» TASK BRIEF: Search the material below for the string "agent" and list each line that holds it.

» DATASET:

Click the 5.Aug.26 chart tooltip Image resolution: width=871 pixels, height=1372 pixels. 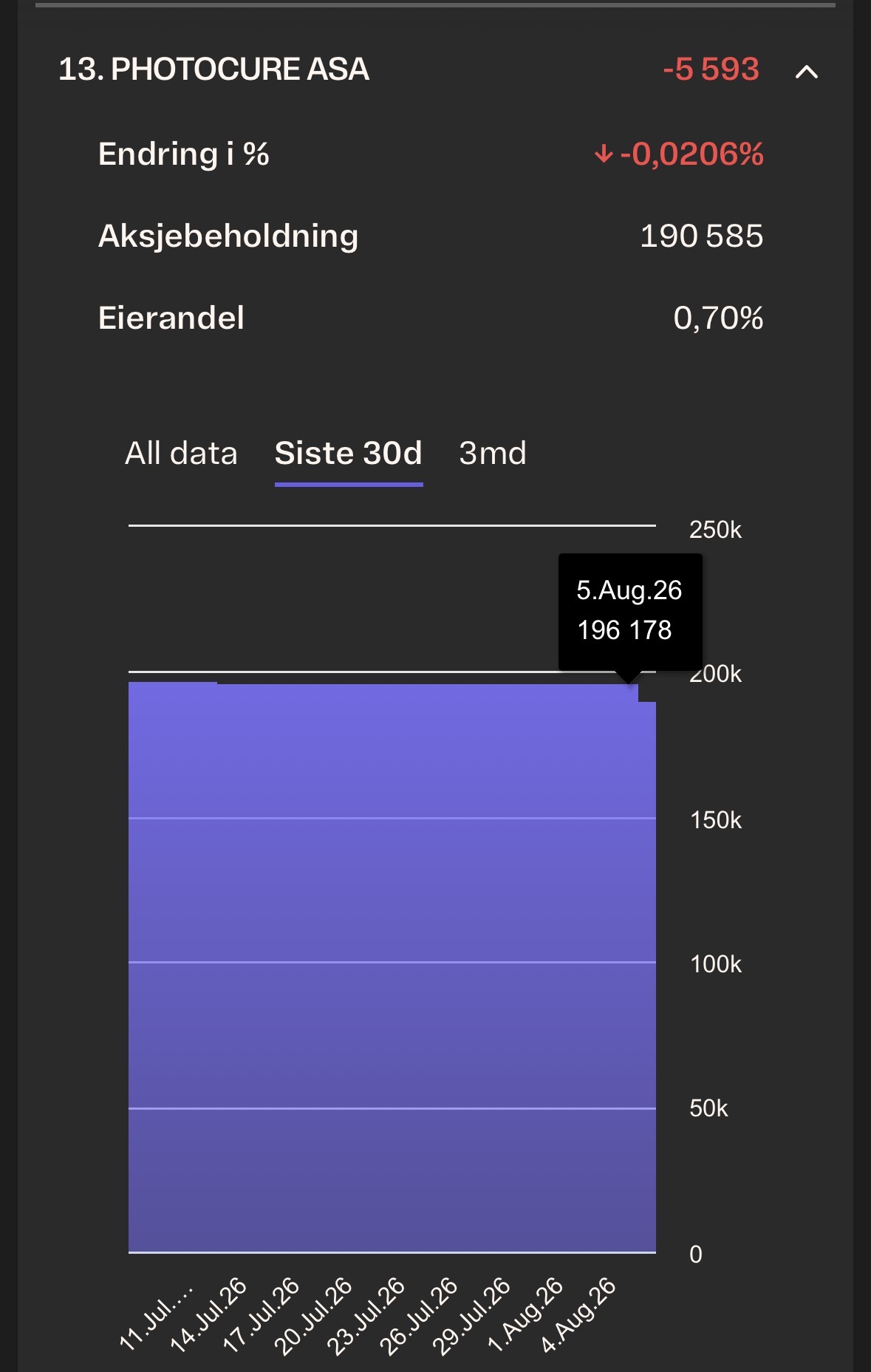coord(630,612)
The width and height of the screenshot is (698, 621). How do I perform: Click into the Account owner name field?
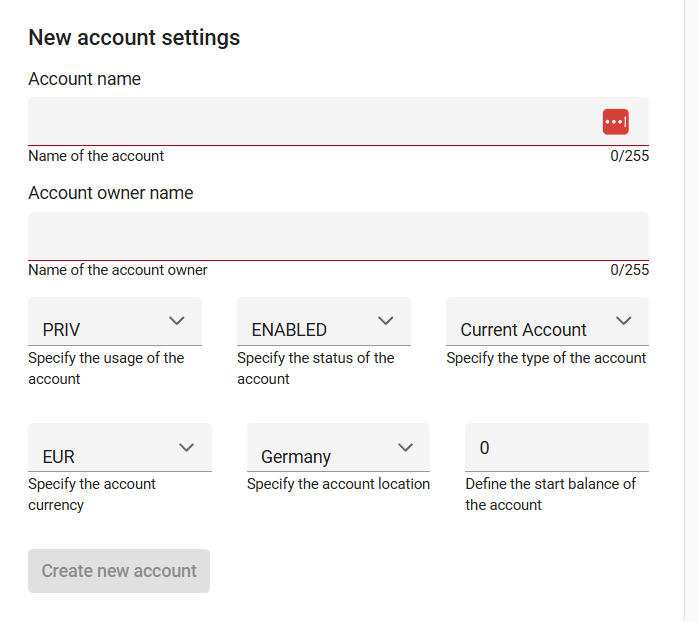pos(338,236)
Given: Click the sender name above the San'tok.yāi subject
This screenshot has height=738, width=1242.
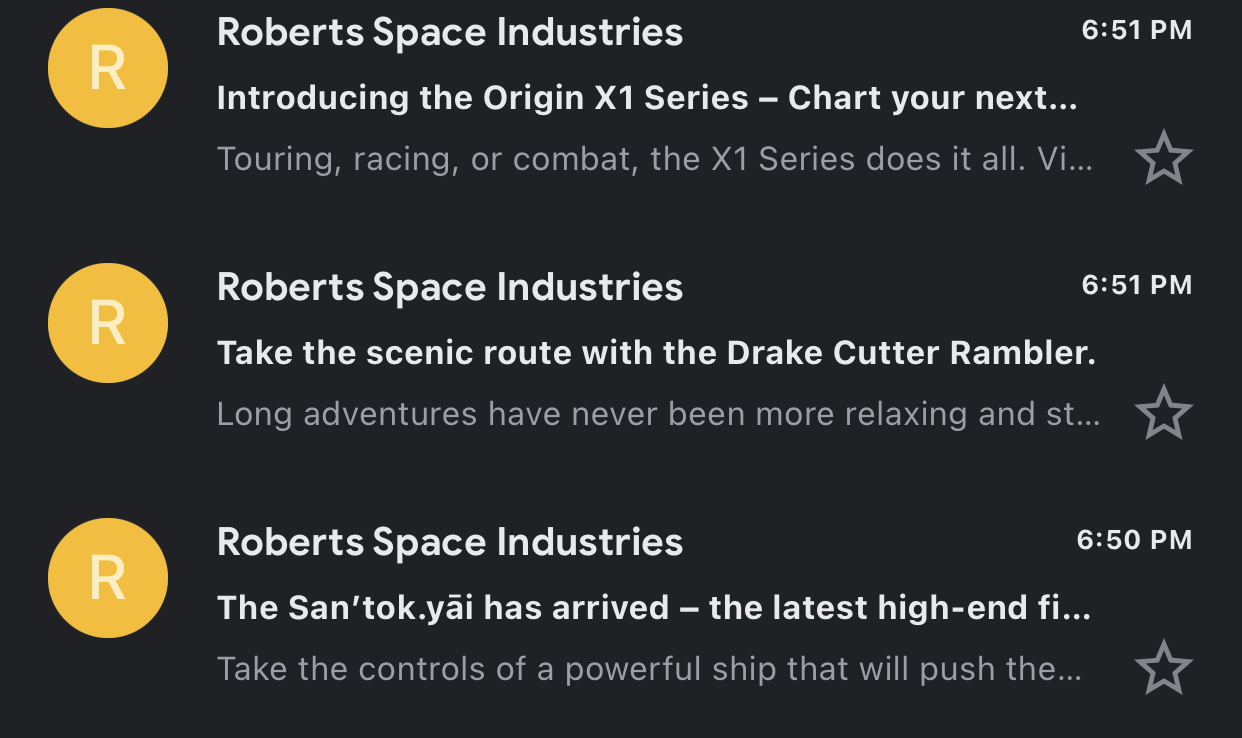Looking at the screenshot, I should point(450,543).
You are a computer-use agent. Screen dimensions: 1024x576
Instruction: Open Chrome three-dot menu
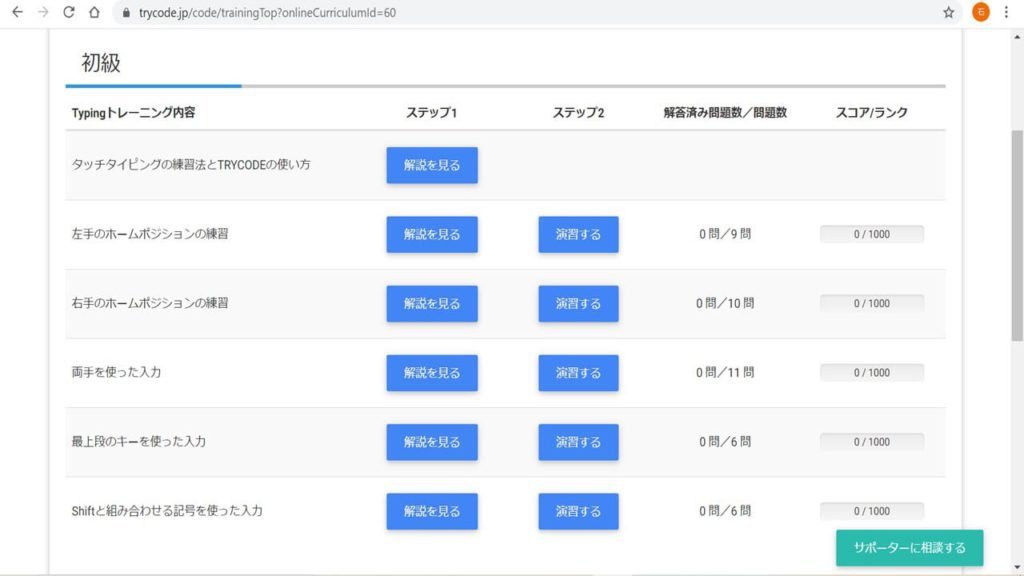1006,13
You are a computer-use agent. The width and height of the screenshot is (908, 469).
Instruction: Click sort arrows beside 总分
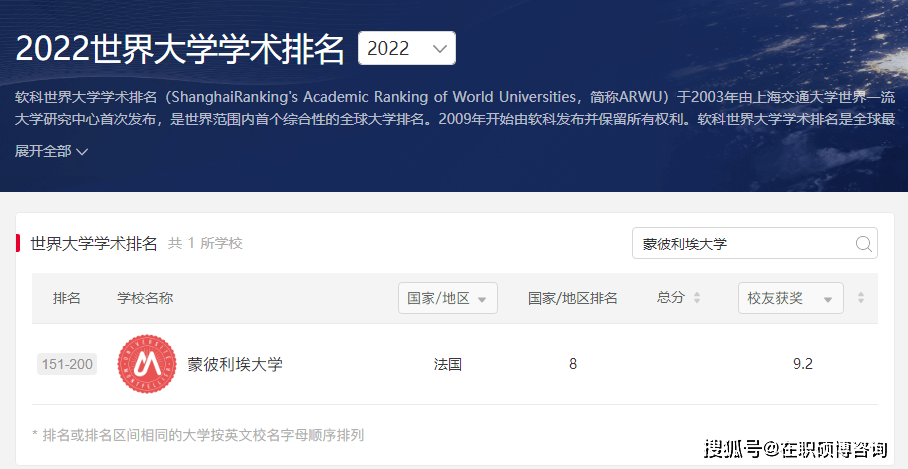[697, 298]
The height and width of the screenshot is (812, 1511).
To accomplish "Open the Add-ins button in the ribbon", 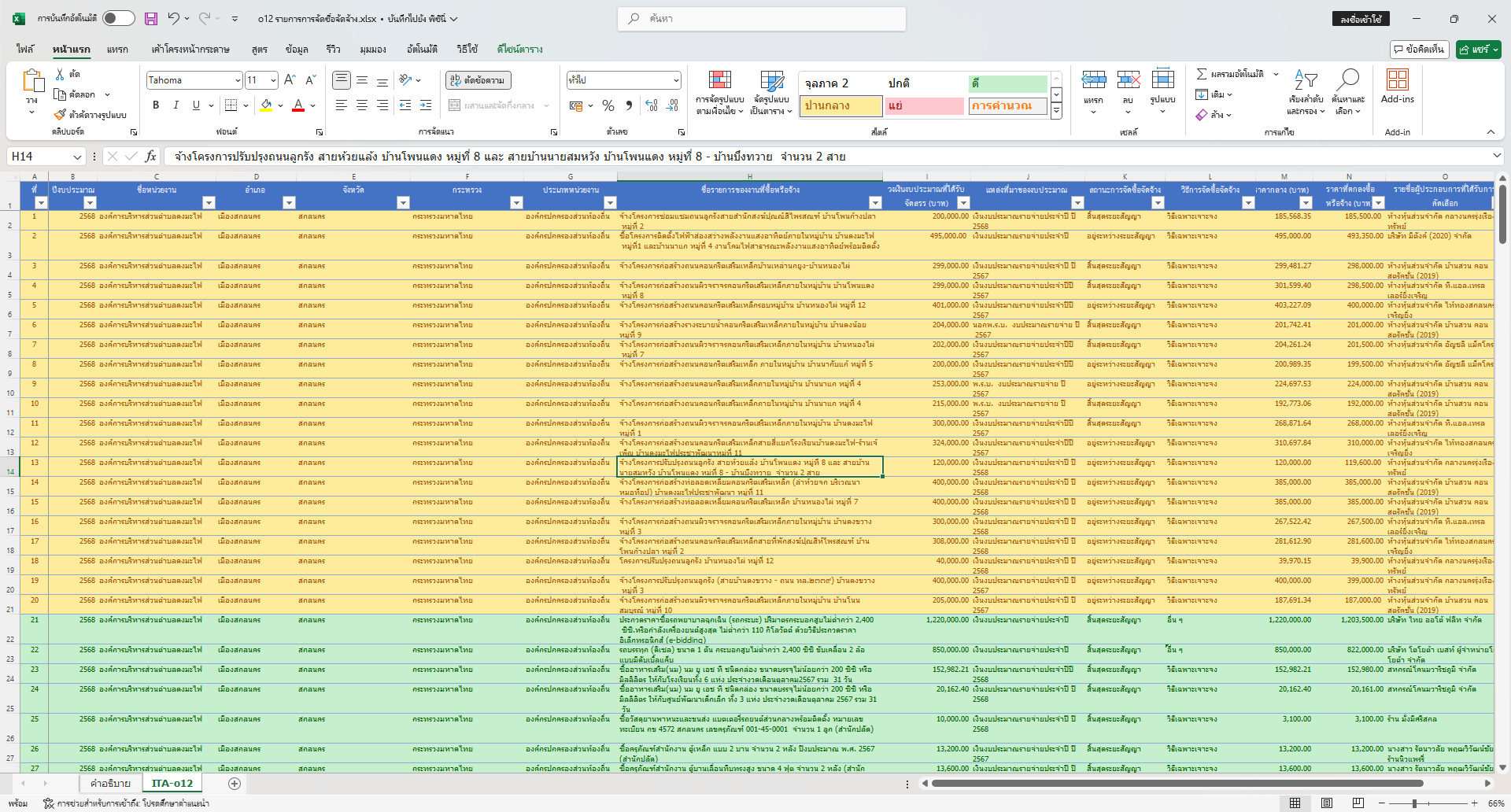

» YOUR SOLUTION:
You are a computer-use agent. Screen dimensions: 1024x576
You are a computer-use agent. The width and height of the screenshot is (908, 469).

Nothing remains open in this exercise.